Venezuela and Brazil: Take note of Colombia’s revival

Over the past 15 years, Colombia has undergone a massive political and economic rebirth. Since, it has stood out as one of the lone beacons…

Colombia serves as an economic standard for the region by exemplifying certain standards which many countries could have, but haven’t met. (AP Photo)

Over the past 15 years, Colombia has undergone a massive political and economic rebirth.

Since, it has stood out as one of the lone beacons of light in what has increasingly become one of the world’s most turbulent political regions.

SEE ALSO: Resignations plague Colombia’s presidential elections

With tumultuous and ongoing social strife to the east in Venezuela and nationwide discontent to the south in Brazil, Colombia stands in stark contrast with its South American neighbors.

The nature of both major candidates in this year’s election on Sunday May 25 —Juan Manuel Santos of the Party of the U and Oscar Ivan Zuluaga of the Democratic Center party—does not indicate that Colombia is, in any way, on the path to a populist and socialist regime.

From an economic vantage point, the contrast with its neighbors becomes most evident, as improved standards of living and steady expansion have become the norm.

In the first quarter of 2014 alone, inflation remained low as the economy grew by roughly 4.8%.

As Peter Murphy of “Reuters” explains, “Colombia’s economy has maintained low inflation and enviable growth above 4 percent, faster than most other South American countries with the exception of Peru

All recent forecast also indicate that growth is expected to progress at a steady rate for the remainder of the year.


Meanwhile, the recent nationwide upheaval in Venezuela to the east is both a result of and catalyst for further economic deterioration in the oil-rich nation.

In just a one-year span, from 2012 to 2013, GDP growth decreased radically from 5.6% to 1.3%.

The contraction has expanded into 2014 and as Dow Jones Business News states, “The central bank’s last report showed an annual inflation rate of 57.3% in February, one of the highest in the world, as the oil-rich nation grapples with a scarcity of foreign currency that has led to shortages of basic goods and helped fuel protests.”

Constricting government controls instituted by the Maduro regime have only accentuated the problem as Venezuela continues its downward cycle.


Further south, Brazil has been facing its own wave of discontent as support for the World Cup has fallen to an all-time low of 48%.

Colombia's economy is boosting in the region.

Colombian pesos (Photo: Shutterstock)

Spending has now exceeded the $10 billion mark and while most of the funding was initially meant to originate from private sources, as the building and renovations of stadiums nears completion a significant portion of the spending has actually been derived from public funds.

The recently formidable Brazilian economy now finds itself in a pattern of inconsistent growth and social discontent.

Colombia: A fundamentally distinct scenario

Pared up against these two countries, Venezuela and Brazil, Colombia finds itself in a fundamentally distinct scenario.

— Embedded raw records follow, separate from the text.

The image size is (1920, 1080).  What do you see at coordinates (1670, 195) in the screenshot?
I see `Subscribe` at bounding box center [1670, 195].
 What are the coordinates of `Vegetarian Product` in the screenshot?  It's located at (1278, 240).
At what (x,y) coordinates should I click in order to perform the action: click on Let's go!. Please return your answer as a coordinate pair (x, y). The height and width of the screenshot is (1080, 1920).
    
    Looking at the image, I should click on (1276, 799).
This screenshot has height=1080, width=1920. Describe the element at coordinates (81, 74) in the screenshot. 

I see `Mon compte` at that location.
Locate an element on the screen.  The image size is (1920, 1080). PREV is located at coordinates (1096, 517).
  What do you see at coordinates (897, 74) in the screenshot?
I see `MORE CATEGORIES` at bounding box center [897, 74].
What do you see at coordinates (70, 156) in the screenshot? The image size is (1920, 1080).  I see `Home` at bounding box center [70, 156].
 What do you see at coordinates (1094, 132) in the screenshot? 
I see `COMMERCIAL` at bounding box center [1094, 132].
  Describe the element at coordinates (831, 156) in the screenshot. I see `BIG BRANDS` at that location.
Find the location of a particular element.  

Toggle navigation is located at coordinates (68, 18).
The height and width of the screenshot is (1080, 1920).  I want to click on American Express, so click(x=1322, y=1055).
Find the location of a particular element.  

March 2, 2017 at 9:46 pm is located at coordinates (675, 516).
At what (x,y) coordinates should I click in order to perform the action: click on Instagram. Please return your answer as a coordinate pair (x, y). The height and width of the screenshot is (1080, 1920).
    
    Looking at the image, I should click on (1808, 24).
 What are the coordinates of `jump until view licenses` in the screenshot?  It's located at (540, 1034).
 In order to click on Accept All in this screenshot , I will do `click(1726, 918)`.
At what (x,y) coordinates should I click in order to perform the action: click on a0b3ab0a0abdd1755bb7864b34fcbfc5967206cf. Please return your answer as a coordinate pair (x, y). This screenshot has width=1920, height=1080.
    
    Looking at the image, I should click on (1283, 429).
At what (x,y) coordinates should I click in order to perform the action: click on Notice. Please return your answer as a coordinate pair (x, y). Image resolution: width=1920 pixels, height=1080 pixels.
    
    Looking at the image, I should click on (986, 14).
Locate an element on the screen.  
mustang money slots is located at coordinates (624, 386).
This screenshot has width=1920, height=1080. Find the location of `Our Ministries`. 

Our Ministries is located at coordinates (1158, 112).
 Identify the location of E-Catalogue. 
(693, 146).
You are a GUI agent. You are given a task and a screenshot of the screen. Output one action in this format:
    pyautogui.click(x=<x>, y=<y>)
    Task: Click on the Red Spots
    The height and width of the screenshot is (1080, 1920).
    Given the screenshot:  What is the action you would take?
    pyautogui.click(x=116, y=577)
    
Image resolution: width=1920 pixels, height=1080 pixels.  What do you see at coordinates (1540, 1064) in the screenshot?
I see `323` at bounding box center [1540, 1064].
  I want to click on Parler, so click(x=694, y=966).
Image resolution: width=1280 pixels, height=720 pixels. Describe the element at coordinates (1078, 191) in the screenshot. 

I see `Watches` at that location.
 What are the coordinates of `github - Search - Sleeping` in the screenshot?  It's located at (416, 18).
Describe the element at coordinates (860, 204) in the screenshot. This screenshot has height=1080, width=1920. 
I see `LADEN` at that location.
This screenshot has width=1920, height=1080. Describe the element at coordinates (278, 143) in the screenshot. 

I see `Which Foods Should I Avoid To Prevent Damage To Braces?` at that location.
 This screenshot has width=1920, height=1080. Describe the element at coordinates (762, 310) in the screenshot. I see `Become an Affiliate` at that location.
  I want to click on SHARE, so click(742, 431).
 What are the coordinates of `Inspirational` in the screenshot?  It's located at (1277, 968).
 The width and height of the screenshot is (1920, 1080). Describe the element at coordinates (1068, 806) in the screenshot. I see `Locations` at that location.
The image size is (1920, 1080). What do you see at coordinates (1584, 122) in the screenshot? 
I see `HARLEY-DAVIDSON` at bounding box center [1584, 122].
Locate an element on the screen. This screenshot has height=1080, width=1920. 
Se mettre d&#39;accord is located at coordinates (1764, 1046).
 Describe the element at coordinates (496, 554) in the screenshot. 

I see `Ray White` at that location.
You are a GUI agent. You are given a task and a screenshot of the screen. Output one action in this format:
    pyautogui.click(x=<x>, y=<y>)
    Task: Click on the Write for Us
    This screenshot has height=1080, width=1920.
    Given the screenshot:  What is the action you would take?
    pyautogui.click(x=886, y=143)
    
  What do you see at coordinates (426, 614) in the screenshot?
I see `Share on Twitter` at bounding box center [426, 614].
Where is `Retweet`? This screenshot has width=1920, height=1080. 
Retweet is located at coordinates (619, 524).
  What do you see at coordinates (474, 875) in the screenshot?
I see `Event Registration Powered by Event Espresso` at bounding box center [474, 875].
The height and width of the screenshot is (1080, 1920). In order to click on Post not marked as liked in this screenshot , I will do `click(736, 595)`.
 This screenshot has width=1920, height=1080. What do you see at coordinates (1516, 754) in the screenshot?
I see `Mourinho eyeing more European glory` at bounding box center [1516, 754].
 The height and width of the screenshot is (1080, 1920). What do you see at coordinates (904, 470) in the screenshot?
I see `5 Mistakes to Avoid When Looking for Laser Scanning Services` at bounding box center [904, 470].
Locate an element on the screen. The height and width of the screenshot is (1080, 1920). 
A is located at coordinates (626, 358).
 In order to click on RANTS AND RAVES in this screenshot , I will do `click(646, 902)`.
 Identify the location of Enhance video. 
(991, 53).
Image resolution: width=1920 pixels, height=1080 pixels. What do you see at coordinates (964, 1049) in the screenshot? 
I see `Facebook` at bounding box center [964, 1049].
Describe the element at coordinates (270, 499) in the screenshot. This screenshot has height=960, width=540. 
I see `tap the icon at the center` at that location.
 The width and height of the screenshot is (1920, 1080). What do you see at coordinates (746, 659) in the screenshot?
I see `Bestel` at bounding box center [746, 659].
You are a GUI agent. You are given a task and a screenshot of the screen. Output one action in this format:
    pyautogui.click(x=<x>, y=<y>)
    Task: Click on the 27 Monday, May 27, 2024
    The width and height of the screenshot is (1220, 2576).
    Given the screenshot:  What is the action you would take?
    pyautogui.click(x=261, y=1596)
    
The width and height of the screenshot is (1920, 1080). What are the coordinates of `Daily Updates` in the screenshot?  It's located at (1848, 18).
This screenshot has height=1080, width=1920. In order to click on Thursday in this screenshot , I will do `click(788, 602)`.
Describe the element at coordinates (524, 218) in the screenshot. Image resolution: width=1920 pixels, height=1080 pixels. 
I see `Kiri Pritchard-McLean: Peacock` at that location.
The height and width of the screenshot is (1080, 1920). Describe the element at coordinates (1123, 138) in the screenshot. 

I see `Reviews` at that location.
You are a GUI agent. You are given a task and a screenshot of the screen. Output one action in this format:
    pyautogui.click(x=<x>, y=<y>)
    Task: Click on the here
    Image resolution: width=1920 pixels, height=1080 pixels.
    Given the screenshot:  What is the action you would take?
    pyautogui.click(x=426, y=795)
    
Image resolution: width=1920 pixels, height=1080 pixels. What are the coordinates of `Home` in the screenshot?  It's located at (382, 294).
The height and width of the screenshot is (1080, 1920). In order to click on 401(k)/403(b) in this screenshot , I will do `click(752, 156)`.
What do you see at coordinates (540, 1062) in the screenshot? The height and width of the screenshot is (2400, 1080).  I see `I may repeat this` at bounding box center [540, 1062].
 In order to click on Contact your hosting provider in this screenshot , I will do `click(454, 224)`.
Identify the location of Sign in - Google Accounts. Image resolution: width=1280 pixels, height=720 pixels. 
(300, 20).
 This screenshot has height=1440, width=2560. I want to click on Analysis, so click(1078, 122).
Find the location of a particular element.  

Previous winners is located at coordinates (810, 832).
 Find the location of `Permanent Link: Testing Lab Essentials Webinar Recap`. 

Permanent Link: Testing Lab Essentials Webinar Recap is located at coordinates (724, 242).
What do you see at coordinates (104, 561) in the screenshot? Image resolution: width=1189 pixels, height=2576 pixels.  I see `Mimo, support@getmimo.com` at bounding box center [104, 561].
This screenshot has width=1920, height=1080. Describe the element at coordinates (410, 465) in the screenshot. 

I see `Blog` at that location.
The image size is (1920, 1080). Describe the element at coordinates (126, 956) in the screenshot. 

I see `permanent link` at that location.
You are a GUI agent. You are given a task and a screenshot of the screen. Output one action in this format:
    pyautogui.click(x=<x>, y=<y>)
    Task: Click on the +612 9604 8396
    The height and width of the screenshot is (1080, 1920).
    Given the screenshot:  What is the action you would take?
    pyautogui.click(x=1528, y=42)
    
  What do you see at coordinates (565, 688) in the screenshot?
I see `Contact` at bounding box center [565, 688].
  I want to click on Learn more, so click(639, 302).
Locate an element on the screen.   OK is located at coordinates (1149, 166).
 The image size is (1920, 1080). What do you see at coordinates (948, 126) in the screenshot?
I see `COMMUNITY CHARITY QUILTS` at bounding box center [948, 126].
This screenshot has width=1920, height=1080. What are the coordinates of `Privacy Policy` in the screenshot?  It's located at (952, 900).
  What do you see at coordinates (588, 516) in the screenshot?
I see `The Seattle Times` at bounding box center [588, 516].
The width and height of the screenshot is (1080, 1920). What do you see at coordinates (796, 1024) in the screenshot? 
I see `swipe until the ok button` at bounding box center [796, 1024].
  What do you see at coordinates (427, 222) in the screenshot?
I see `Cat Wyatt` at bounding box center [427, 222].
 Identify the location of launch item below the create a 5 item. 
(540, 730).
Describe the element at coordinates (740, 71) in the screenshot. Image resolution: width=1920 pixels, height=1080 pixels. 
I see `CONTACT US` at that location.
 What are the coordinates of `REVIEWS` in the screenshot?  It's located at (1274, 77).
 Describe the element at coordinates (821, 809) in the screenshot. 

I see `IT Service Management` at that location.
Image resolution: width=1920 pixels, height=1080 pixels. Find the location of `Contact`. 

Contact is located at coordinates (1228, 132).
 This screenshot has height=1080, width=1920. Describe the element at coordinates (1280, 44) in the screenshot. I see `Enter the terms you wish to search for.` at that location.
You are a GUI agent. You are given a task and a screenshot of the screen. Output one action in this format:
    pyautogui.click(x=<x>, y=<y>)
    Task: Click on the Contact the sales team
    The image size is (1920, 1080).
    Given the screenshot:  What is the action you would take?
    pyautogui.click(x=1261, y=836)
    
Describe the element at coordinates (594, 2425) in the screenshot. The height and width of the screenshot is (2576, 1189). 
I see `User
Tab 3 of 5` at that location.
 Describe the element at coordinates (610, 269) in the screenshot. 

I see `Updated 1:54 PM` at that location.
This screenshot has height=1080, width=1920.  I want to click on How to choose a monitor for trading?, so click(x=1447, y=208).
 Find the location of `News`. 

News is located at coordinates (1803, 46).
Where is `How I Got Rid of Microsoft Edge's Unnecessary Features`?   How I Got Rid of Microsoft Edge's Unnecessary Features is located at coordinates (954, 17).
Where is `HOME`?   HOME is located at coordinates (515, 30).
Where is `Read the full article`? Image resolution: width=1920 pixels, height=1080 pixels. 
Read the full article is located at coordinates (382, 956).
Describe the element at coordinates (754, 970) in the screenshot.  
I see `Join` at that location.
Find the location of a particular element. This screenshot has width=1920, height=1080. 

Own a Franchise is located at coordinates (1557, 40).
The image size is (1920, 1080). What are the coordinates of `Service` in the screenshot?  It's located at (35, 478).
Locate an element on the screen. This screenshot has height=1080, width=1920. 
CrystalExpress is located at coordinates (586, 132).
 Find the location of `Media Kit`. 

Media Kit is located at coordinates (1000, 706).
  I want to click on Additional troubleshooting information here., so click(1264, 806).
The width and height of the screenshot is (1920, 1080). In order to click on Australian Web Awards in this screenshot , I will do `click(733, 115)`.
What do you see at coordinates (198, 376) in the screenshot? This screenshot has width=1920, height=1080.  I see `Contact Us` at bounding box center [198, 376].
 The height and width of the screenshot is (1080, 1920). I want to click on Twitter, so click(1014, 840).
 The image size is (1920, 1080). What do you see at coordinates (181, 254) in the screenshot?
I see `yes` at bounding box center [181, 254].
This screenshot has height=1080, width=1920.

However, a continued stream of economic growth throughout the next administration does have the potential to positively influence Colombia’s neighbors through a more robust economic apparatus with improved trade capabilities and augmented regional economic influence.

President Santos has overseen a period of steady growth throughout his four-year administration and looks poised continue on the same path if re-elected.

Meanwhile, his main opponent of the Democratic Center party, Óscar Iván Zuluaga, does not count with the same experience as Santos and has indicated a determinedness to re-declare war on the FARC if re-elected.

SEE ALSO: The FARC continues to be a preeminent issue in Colombian elections

Although far from certain, a renewed drug war on this scale holds the potential to have detrimental effects on Colombia’s recent economic growth through increased fiscal spending.

Ultimately, Colombia serves as an economic standard for the region by exemplifying certain standards which countries like Venezuela and Brazil could have, but haven’t, met.

Neither candidate seems particularly inclined to reverse this model, but Santos’ proven experience and aims for peace with the FARC guerilla appear to provide a more reliable framework for continued growth, which could subsequently have positive influences on both Venezuela and Brazil.